Itu ibaratnya seperti naik taksi tapi jongkok di bangku belakang, atau pergi ke pantai pas habis tsunami,... nggak nyaman hehehe........

@ Mel:
Sebagai sesama die-hard-fans nya Ricky Martin, shake your bonbon juga dong hihihi……..

@ semuanya:
Matahari itu benar-benar nggak berguna, bersinar saat keadaan lagi terang benderang.
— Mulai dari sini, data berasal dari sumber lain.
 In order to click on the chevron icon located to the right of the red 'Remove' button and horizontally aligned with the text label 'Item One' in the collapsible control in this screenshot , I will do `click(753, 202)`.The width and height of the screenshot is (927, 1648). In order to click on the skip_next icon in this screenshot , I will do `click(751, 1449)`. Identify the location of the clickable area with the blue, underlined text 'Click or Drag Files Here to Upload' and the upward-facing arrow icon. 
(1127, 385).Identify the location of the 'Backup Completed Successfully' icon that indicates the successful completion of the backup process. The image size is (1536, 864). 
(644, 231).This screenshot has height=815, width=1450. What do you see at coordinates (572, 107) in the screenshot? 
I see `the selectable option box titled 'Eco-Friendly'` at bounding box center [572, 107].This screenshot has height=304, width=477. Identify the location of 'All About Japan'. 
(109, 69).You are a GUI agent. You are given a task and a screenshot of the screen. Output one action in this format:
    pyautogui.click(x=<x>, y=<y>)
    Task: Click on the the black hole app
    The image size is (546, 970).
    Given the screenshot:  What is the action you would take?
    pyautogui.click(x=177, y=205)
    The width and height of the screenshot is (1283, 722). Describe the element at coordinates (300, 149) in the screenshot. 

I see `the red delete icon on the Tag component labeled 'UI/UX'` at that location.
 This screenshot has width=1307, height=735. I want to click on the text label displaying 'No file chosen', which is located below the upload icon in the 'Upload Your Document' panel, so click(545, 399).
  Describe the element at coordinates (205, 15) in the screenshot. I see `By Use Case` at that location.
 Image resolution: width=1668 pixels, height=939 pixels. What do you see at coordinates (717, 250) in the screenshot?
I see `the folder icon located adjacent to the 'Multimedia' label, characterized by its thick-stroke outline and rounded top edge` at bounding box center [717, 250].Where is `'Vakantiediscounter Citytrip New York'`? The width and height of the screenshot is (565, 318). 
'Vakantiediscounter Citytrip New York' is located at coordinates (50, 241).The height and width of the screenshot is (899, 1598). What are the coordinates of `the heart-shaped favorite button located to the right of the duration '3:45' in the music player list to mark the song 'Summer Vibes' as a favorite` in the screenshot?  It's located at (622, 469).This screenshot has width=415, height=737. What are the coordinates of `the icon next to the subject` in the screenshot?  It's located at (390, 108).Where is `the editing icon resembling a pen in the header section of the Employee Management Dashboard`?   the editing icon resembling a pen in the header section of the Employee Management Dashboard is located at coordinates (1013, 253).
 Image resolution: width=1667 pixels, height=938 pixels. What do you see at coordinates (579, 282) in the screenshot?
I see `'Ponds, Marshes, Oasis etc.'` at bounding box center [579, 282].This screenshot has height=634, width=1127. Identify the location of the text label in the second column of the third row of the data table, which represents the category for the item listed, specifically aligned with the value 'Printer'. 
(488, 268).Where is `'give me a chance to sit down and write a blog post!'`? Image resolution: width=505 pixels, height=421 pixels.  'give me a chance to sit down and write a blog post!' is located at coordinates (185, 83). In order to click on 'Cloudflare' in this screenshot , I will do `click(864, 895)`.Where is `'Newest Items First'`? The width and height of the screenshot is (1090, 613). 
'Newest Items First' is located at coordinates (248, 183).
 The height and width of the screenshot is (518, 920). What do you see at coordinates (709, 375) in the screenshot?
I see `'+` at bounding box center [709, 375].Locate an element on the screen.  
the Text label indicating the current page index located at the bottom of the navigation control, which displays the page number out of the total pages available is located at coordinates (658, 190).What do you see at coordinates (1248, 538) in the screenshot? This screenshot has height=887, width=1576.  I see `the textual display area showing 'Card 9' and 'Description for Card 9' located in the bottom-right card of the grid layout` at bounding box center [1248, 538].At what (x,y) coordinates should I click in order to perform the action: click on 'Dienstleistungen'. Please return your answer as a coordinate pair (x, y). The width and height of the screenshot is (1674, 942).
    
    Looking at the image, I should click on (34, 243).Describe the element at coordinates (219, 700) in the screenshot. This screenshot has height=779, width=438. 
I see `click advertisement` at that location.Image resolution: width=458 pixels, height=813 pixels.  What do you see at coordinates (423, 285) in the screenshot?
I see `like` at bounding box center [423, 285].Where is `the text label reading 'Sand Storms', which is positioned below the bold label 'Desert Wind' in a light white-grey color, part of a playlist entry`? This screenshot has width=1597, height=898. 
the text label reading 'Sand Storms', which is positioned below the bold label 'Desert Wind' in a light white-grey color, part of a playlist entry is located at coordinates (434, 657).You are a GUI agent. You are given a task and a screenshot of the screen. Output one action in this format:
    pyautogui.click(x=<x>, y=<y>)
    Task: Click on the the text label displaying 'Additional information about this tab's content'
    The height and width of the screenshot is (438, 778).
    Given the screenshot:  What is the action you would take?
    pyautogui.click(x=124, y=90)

Lebih berguna bulan, yang bersinar saat keadaan lagi gelap gulita.

Hehehe..........


message 44: by Panca (new)

Panca Rajantara | 206 comments @wirotomo bagaimana kalo tugas matahari dan bulan diganti shiftnya ... bulan bertugas bersinar disiang hari dan matahari bertugas menyinari bumi dimalam hari ?

da teteup atuh nyak .. dijamin moal ngaruh.... tapi jadinya seluruh umat manusia jadi jetlag dah lol

apa kabarnya batman ya


message 45: by Dharwiyanti (new)

Dharwiyanti | 162 comments Batman cuti dulu kali Kang... diganti Danny Phantom yang ga kenal siang malem...


message 46: by Wirotomo (new)

Wirotomo Nofamilyname | 2404 comments @ Berlian:
Udah cup cup nggak usah nangis nanti Oom Tomo belikan susu ... hehehe dari tadi nggak jauh2 ya dari susu ...


message 47: by Dharwiyanti (new)

Dharwiyanti | 162 comments emang di Bosscha mo liat apa atuh ceu?
takut yang item2 ga keliatan ya kalo malem? hihihi...


message 48: by [deleted user] (new)

bukan, goodteaser


message 49: by Panca (new)

Panca Rajantara | 206 comments no comment ah
bisi hoyong


message 50: by Mel (last edited Dec 04, 2008 04:31AM) (new)

Mel | 720 comments aih. observatorium ini bawa2 susu dan cup juga..
koppprooossss..*mengutip gieb*
apakah gerangan kopros? nah itu bisa jadi plesetan baru :P

@ron, boljug tuh istilahnya.
@panca, lo kalo lagi hoyong pasti monyong2 ya.